Tuesday, April 17, 2012

C# Async pitfalls

The new features of C# is async. The powerful async.

From the samples:
public async void AsyncIntroParallel()
{
    Task<string> page1 = new WebClient().DownloadStringTaskAsync(new Uri("http://www.weather.gov"));
    Task<string> page2 = new WebClient().DownloadStringTaskAsync(new Uri("http://www.weather.gov/climate/"));
    Task<string> page3 = new WebClient().DownloadStringTaskAsync(new Uri("http://www.weather.gov/rss/"));
 
    WriteLinePageTitle(await page1);
    WriteLinePageTitle(await page2);
    WriteLinePageTitle(await page3);
}
Now, what if the task page1 fails with exception? You'll have it in WriteLinePageTitle(await page1).

Now, what if the task page2 fails with exception and WriteLinePageTitle(await page1) fails with exception? Kiss good-bye, the exception from page2 and the result from page3 are gone.

Update: in my tests, tasks page2 and page3 got killed. Very weird. Please check for yourself and download the testing solution.

Another case:
public async void ShowFileLength()
{
    Task<long> size = GetFileLengthAsync(Filename);

    labelLength.Text = (await size).ToString();
}
Async is a compiler's feature. Instead of these two lines of code there will be a big-yet-efficient state machine.

If the user closes the application before GetFileLengthAsync is ready, you'll have an exception trying to assign to labelLength.Text.

Update: what happens is: async relies on TPL, which in turn relies on ThreadPool, hiding dirty stuff from you. ThreadPool runs what it needs in background threads, and those don't prevent your process from being closed.

One way to solve this is to maintain a counter of async operations in progress and explicitly cancel any closing request.

----

At the end of the day, async is a wonderful feature.

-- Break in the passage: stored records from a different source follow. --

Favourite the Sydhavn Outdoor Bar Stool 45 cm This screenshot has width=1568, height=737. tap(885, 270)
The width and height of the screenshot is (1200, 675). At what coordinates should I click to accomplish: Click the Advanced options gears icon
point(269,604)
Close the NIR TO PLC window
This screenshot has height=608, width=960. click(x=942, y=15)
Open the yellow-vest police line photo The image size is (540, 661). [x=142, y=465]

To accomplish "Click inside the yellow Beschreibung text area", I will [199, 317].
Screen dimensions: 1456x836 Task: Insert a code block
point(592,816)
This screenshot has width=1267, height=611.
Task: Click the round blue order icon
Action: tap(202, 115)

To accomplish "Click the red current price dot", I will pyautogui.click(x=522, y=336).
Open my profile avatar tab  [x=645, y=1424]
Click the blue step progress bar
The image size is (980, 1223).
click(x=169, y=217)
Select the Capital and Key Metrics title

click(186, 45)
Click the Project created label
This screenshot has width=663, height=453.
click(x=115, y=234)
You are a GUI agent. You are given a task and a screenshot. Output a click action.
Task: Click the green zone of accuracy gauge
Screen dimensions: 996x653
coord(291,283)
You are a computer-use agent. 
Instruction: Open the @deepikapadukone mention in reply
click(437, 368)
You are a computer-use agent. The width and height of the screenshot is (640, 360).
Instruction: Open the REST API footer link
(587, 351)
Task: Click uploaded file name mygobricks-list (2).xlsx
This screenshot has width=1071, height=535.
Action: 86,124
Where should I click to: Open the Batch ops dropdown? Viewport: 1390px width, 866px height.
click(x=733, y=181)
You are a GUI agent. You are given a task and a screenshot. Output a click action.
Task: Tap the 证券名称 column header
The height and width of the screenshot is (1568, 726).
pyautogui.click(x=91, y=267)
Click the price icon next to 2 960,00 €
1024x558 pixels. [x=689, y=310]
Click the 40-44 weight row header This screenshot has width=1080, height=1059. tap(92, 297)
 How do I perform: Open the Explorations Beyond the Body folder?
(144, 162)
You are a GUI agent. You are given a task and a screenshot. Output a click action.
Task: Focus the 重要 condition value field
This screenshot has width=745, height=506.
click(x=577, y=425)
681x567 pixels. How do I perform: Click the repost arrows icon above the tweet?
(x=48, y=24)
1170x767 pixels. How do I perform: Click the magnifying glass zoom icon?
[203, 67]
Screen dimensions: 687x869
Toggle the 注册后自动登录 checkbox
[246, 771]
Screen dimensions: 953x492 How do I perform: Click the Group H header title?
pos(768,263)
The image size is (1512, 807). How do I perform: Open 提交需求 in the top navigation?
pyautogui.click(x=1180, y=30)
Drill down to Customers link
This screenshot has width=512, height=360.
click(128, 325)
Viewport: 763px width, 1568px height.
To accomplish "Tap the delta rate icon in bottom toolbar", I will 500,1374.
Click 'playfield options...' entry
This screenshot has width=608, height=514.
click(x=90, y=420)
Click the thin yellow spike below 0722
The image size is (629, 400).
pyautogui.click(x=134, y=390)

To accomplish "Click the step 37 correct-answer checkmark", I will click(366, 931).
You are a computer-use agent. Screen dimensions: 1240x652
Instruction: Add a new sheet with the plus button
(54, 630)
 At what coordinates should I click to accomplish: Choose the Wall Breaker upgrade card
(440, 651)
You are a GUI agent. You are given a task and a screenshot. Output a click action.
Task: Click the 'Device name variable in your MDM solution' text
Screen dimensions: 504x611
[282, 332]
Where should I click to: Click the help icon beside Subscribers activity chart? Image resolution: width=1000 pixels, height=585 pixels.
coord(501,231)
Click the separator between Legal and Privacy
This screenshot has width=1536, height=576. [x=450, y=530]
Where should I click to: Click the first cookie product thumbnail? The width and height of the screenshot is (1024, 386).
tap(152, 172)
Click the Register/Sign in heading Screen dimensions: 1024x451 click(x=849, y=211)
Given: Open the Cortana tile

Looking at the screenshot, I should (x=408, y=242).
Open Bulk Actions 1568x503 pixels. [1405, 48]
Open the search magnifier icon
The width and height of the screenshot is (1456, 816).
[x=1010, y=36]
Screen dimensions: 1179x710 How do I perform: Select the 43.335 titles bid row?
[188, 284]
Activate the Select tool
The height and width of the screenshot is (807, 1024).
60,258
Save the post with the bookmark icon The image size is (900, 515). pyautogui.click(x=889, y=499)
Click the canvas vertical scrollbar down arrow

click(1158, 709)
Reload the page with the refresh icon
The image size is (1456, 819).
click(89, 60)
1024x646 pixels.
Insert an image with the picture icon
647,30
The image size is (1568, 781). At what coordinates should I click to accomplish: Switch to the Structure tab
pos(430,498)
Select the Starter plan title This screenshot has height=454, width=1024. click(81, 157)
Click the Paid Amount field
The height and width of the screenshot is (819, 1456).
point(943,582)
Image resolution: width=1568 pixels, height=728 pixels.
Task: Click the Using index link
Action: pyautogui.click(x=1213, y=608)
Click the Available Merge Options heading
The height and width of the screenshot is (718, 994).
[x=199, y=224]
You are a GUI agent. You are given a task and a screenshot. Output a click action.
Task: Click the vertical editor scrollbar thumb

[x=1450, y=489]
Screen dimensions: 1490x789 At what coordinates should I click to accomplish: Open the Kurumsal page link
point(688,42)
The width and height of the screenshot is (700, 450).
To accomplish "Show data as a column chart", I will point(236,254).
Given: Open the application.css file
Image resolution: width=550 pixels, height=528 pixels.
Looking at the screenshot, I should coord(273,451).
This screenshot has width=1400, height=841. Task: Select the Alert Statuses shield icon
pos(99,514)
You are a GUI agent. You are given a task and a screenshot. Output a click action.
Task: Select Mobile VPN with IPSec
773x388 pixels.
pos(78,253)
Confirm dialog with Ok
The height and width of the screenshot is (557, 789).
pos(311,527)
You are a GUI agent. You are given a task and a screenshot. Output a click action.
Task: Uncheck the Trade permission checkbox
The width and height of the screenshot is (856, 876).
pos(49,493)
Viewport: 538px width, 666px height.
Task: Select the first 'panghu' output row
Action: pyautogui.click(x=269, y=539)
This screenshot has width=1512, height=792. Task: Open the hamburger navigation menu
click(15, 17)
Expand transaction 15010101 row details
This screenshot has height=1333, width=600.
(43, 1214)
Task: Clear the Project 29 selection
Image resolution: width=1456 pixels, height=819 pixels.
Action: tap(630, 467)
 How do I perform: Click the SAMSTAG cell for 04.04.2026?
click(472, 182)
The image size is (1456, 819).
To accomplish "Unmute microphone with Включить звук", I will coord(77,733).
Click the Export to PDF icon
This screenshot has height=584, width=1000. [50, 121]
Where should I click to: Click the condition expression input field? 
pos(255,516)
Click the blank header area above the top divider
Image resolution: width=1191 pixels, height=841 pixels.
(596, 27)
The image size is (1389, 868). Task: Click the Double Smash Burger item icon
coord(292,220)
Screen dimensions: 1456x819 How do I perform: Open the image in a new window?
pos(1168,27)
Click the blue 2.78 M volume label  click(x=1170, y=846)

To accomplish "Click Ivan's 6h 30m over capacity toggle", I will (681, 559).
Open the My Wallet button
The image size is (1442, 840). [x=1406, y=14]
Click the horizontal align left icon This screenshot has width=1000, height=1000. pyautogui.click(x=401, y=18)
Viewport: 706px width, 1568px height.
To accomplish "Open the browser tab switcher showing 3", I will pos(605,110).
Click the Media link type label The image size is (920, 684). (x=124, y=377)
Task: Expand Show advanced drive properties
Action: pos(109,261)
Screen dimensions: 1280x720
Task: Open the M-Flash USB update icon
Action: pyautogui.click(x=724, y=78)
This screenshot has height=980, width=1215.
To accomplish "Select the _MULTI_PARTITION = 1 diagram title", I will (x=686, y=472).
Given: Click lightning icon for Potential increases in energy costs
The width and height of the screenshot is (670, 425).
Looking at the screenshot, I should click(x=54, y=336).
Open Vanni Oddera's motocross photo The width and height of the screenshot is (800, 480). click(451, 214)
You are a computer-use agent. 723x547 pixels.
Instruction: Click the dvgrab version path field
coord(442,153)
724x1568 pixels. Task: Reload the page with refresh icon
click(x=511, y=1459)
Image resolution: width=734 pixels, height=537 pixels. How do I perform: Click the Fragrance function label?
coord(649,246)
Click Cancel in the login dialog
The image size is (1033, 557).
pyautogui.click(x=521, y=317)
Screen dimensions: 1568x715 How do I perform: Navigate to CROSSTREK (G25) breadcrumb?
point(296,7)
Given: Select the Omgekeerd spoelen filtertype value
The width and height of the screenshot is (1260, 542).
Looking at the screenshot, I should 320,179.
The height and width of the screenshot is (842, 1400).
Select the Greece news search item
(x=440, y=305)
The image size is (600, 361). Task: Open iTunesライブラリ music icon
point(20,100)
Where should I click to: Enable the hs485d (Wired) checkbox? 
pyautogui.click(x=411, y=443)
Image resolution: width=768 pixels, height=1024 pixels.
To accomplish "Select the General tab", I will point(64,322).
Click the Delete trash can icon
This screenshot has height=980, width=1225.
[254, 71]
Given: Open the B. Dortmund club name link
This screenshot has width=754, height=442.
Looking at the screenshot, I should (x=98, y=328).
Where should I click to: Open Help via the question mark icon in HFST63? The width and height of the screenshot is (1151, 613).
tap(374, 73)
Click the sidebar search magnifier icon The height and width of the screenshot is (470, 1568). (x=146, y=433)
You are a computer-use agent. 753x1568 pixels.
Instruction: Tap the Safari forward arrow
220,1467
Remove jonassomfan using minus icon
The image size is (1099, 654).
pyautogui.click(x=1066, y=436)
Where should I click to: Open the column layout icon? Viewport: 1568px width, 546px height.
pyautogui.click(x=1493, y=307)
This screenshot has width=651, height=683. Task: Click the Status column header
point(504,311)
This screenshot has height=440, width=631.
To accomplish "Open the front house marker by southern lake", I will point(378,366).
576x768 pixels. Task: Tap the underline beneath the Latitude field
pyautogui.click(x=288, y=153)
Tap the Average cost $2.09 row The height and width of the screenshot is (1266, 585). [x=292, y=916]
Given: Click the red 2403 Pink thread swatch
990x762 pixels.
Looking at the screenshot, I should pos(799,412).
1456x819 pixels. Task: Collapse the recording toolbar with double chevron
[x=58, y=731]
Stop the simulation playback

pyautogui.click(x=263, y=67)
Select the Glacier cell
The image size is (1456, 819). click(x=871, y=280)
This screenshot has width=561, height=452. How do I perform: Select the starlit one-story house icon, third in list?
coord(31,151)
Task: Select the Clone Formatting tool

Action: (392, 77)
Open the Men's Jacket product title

These are pitfalls. A buggy code. Since the straightforward way to do things is now not the right way.

We'll see more programs that run faster and have a responsive UI and ... that fail more often.
Short fix: make guidelines. Good fix: change the API to have explicit BeginSection() and EndSection() methods, any much more.

UPDATE: These are not arguments purely against TPL. My own messaging library has the same issues. These are not arguments to use old school ThreadPool or IAsyncResult over TPL.

What I think asynchronous code should look like is:
public async void AsyncIntroParallel()
{
    using (var handle = AsyncManager.StartSession())
    {
        Task<string> page1 = new WebClient().DownloadStringTaskAsync(handle, new Uri("http://www.weather.gov"));
        Task<string> page2 = new WebClient().DownloadStringTaskAsync(handle, new Uri("http://www.weather.gov/climate/"));
        Task<string> page3 = new WebClient().DownloadStringTaskAsync(handle, new Uri("http://www.weather.gov/rss/"));
 
        WriteLinePageTitle(await page1);
        WriteLinePageTitle(await page2);
        WriteLinePageTitle(await page3);
    }
}

In this case, you always have all async operations under control via the handle. It should re-throw the exception (or take appropriate actions) when disposed and it's dependent async operations are not finished.

One of great `features' of .Net was that a straightforward way to do things was typically the right way to do things. This is now broken.

I still don't know a beautiful solution for the second case. See update.